Porque, como todo o partidário acérrimo, Solari não suporta distanciar-se da modernidade: «É aí, na ambiguidade da sua relação [a do mundo tradicional] com a vida em que vive a comunidade eclesial, onde encontramos a fonte do tradicionalismo. Para existir, deve gerar distância. Porque a sua essência consiste numa função de distanciamento: com a Igreja, com o mundo. » Mundo tradicional, que ele reduz nem mais nem menos do que a heresia: «Dito de outro modo, e sem dúvida de modo algo brutal, o "passadismo" de que fala o Papa Francisco, com a ambiguidade que gera, assemelha-se a uma forma de heresia. Já não dogmático, mas etológico. » A qualificação não deixa de ter o seu charme: os tradicionalistas são hereges “etológicos”, hereges por causa do seu comportamento, sabendo que a etologia é a ciência do comportamento… dos animais.

Mas como se isso não bastasse, in cauda venenum, ou melhor, o máximo do veneno deixa-o para o fim: «Seria bom que a sua lição [a dos sacerdotes da FSSP que recorreram à CED, que anulou a eleição do Padre Bisig como superior geral] não fosse esquecida por Roma ao encetar um novo exame crítico do rito tridentino e dos seus efeitos na vida de comunhão que a liturgia deve testemunhar, bem como gerar.
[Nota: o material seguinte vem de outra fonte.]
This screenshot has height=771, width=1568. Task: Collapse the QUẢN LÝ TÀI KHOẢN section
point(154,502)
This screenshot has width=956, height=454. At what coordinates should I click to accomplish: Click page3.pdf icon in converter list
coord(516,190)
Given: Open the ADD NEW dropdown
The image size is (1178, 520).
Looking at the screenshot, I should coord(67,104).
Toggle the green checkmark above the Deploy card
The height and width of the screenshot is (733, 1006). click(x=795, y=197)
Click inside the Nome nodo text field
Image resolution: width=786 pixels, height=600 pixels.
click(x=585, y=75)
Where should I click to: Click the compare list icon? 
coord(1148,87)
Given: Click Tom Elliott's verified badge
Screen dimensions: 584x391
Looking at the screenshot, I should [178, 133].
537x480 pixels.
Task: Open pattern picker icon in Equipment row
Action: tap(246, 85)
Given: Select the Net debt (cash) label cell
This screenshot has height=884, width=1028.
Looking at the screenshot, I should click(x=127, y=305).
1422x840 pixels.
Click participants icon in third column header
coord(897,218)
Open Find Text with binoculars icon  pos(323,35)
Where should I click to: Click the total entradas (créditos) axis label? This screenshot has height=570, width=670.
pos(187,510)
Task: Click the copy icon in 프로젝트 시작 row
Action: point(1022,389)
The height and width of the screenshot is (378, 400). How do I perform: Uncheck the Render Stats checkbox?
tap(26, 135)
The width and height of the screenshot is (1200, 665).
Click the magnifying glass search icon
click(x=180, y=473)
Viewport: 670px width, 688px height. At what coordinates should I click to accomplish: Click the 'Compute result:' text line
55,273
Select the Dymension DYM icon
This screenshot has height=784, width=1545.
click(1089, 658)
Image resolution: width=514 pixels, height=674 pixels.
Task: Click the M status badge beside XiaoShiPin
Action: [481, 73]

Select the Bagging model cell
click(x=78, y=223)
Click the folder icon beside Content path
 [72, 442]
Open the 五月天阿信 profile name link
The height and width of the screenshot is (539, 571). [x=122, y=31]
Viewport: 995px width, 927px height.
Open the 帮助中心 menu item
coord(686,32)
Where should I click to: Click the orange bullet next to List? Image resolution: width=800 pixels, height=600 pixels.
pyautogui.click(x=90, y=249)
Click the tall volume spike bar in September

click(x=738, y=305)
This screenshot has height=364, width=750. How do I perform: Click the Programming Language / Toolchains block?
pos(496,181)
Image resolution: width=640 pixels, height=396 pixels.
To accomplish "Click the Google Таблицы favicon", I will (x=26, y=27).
Porque a ambiguidade é sistémica. Para o resolver, é necessário abolir o sistema canónico por detrás do qual se refugia o tradicionalismo para celebrar a missa sem vis-à-vis.» Apercebemo-nos aliás que, segundo Solari, a visita apostólica do FSSP, tão desejada por alguns bispos franceses, permitirá «um novo exame crítico do rito tridentino e dos seus efeitos na vida de comunhão». E, finalmente, para resolver a crise tradicional, que reflecte uma “ambiguidade sistémica”, é necessário eliminar a sua razão de ser, isto é, o apego à liturgia tradicional. Para o conseguir, continua o nosso bom apóstolo, é necessário abolir o sistema canónico atrás do qual se refugia o mundo tradicional. Concretamente, no que diz respeito às comunidades ex-Ecclesia Dei, é necessário introduzir por vezes a “diversidade”, as concelebrações e o NOM nos apostolados e nos seminários.

Como seria de esperar dele, Grégory Solari chega ao ponto de transformar o adágio lex orandi, lex credendi: pretende que a ligação entre a integridade das crenças e a integridade da liturgia esteja sujeita ao critério da lex vivendi. Mesmo que a “vida” venha piorar as coisas ao obscurecer os dogmas e a sua tradução litúrgica, é a “vida” que está certa, contra o dogma eucarístico-sacrificial, por exemplo, e contra a sua expressão na missa. Acima de tudo, não devemos estar “desfasados” no que diz respeito ao desenvolvimento da “vida” da Igreja. Para Solari, já não é a inteligência da fé, através da dos ritos, que instrui a comunidade, mas é sim «a vida da comunidade que deve alimentar a partir de dentro a inteligência dos ritos». O que cheira a evolucionismo modernista. Ou, se quisermos ser gentis: cheira a evolucionismo etológico.

Que importa se a “vida” em causa tem, na verdade, como resultado o fim da missão da Igreja, a desertificação dos locais de culto, o desaparecimento progressivo dos candidatos ao sacerdócio? Lex vivendi? Há que segui-la... e depois, lex moriendi.

Lei da morte que não queremos. E testemunhamos esta nossa rejeição exigindo incansavelmente que as celebrações que nos foram arrebatadas nos sejam devolvidas em Paris, rezando o terço em frente à sede do arcebispado, na rue du Cloître-Notre-Dame 10, de segunda a sexta-feira, das 13h às 13h30 , em Saint-Georges de La Villette, 114 ave. Simón Bolívar, quarta-feira às 17h00, em frente à Notre-Dame du Travail, 59 rue Vercingétorix, domingo às 18h15.